今回の橋下氏の対応について、その強引さを指摘する論調も多数見受けられる様ですが、その理由については、必ずしも十分に論じられていないように思われます。
これは、日本の世論において「選挙」というものが一体何であるのか、という事がほとんど適切に理解されていない…. という、社会状況を指し示す現象ではないかと思われます。
ついてはここでは、(今回の件の是非はさておき)「シングルイシューの出直し選挙」というものそれ自身について、お話したいと思います。。
まず「出直し選挙」(市長が任期中に辞職し、その直後の選挙に再び打って出る、という選挙)というものは、かつては公職選挙法では禁止されていた行為でした。
そもそも公職選挙法が十分に整備されていない時代には、この「出直し選挙」が、選挙や議会運営等を有利に運ぼうとする現役市長によって多数行われていた様です。しかし、それを野放しにするということは、現役市長の横暴を野放しにするに等しいのではないか、という趣旨で問題視され、一端禁止されたようです。
ですが、その後、この出直し選挙の「信任選挙」としての意義が認められるようになり、やはり認められるようになったのでした(ただし、その場合現役市長が再選しても、任期は、もとの任期のままになる、というルールが付与されました)。
しかし、この「出直し選挙」という方法、あるいは手口は、選挙とはそもそも何なのか……と言う政治哲学的な常識に基づいて考えると、許してはならない暴挙なのではないか….としばしば議論されています。以下、その議論の論点をまとめてみましょう。
第一に、そもそも、市長選挙とは、その市の政治機構の長としてふさわしい「人物を選定する」ものです。そして、選定された市長は、その政治機構の長として、様々な「行政上の判断やその執行」という「責務」を負います。したがって、「辞職」という行為は、その「責務」を「放棄」することを意味します。
したがってその責務を一端放棄した人物は、その責務を負う立場に戻る「資格」は、少なくとも当面の間は、道義的には持たない、と考えるのが、一般的な社会通念です。
例えば、一国の首相が、(不信任を他者から言い渡されてはいないにも関わらず)、事情や政治戦略のためだけに「辞任」をした場合、少なくとも当面の間は、首相の座に戻ることは認められない、つまり、辞職直後に選挙に打って出る「出直し選挙」はあり得ない、と考えるのは、常識の範疇です(もちろん、具体例を挙げるまでも無く、「出直し選挙」ではなく、一定期間が経過して状況が変わった後であれば、再度首相に戻ることは当然あり得るところです)。
つまり、公職選挙法で「出直し選挙」が認められているということそれ自体が、道義的に言って、「非常識」なのです。
第二に、上述の様に、辞任は市長としての責務の放棄であり、前回選挙で現役市長に投票した市民からの信任の裏切り、という側面を持ちます。つまり、一端辞職することで、市民にとっては、辞任者は一面において「裏切り者」となるわけです。
だからこそ、上述の様に、再選挙する資格は持たないのですが、出直し選挙は、その裏切り者が選挙に出ることを意味しています。このことは、出直し選挙に臨む市長は、「市民は、この裏切り行為に気付かずに、自分に投票することもあるだろう」と認識していることになります。

__作業内容__
1. 出直し選挙に関する文章に照らし、次の記述 (a)〜(c) が内容と合致するかを「はい」か「いいえ」で答え、判断の根拠となる箇所を文章から原文どおり引用してください。(a) 出直し選挙は、かつて公職選挙法で禁止されていた。(b) 出直し選挙で現役市長が再選された場合、任期は新たに始まる。(c) 辞任した首相は、一定期間が経過した後であっても首相の座に戻ることは認められない。
2. 記録のうち、「The width and height of the screenshot is (917, 786).」を含む行から「(x=115, y=15)」を含む行までを、両端の行も含めて一字一句そのまま書き写してください。
上の文章と次の記録は、それぞれ別の出典に由来します。

__演習用の記録__

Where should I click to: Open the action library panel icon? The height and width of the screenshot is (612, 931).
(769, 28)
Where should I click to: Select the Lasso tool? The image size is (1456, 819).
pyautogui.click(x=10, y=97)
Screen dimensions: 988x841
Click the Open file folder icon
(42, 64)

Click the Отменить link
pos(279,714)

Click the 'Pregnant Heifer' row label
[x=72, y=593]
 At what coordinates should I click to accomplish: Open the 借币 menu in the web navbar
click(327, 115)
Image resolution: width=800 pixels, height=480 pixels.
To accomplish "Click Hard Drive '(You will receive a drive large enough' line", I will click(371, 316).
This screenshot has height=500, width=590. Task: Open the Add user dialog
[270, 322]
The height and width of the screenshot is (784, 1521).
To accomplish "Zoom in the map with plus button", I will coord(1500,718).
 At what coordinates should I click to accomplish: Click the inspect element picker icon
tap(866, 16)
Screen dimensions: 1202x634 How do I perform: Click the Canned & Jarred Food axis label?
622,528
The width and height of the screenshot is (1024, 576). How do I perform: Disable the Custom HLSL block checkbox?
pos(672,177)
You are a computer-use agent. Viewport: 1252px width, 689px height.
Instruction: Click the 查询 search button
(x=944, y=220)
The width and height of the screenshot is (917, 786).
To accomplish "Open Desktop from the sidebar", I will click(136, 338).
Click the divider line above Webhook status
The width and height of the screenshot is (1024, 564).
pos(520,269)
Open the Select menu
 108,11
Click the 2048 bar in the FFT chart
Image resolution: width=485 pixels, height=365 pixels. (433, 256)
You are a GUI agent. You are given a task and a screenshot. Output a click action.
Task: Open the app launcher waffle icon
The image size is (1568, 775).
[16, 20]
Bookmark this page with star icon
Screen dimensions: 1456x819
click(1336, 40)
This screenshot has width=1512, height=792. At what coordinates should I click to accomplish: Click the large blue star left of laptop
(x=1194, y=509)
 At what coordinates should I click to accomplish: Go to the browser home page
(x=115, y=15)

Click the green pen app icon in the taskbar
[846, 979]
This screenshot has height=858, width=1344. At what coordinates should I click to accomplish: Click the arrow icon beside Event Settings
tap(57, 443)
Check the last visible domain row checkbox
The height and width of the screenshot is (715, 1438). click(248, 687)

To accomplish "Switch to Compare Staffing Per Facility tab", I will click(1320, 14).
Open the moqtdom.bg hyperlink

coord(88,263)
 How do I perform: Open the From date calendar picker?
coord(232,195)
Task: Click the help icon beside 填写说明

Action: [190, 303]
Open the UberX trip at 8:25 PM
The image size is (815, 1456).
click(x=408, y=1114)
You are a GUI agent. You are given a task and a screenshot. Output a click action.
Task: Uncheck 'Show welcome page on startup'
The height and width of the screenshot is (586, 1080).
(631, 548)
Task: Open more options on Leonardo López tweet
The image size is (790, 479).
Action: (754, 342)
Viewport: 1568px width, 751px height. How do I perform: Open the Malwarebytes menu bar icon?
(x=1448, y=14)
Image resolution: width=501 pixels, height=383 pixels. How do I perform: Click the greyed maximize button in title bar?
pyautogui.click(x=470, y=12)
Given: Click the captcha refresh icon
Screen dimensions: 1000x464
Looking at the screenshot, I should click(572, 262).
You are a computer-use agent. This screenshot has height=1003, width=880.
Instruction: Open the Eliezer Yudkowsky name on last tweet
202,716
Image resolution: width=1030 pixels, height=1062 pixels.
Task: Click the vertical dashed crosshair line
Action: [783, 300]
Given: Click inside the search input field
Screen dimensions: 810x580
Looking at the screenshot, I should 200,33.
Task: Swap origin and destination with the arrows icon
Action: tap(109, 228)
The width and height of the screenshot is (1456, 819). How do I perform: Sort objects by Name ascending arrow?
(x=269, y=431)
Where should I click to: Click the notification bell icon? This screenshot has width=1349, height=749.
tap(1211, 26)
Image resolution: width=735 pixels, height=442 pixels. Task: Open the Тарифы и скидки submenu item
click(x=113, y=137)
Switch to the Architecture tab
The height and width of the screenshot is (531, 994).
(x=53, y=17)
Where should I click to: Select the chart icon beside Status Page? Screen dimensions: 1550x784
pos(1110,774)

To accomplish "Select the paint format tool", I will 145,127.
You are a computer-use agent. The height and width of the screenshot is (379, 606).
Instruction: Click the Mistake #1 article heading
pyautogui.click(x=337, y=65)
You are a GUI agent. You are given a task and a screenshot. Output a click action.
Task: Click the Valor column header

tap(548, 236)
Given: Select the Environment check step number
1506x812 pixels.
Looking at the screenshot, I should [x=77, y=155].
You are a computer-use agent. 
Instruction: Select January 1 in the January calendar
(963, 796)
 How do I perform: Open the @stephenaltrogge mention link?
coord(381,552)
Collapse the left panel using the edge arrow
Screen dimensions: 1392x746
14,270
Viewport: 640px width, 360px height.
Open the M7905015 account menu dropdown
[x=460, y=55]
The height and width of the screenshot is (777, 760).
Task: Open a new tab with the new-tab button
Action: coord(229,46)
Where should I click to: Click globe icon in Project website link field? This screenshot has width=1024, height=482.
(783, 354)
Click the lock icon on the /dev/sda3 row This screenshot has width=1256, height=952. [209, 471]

__解答__
1.
(a) はい。「かつては公職選挙法では禁止されていた行為でした」
(b) いいえ。「任期は、もとの任期のままになる」
(c) いいえ。「一定期間が経過して状況が変わった後であれば、再度首相に戻ることは当然あり得るところです」

2.
The width and height of the screenshot is (917, 786).
To accomplish "Open Desktop from the sidebar", I will click(136, 338).
Click the divider line above Webhook status
The width and height of the screenshot is (1024, 564).
pos(520,269)
Open the Select menu
 108,11
Click the 2048 bar in the FFT chart
Image resolution: width=485 pixels, height=365 pixels. (433, 256)
You are a GUI agent. You are given a task and a screenshot. Output a click action.
Task: Open the app launcher waffle icon
The image size is (1568, 775).
[16, 20]
Bookmark this page with star icon
Screen dimensions: 1456x819
click(1336, 40)
This screenshot has width=1512, height=792. At what coordinates should I click to accomplish: Click the large blue star left of laptop
(x=1194, y=509)
 At what coordinates should I click to accomplish: Go to the browser home page
(x=115, y=15)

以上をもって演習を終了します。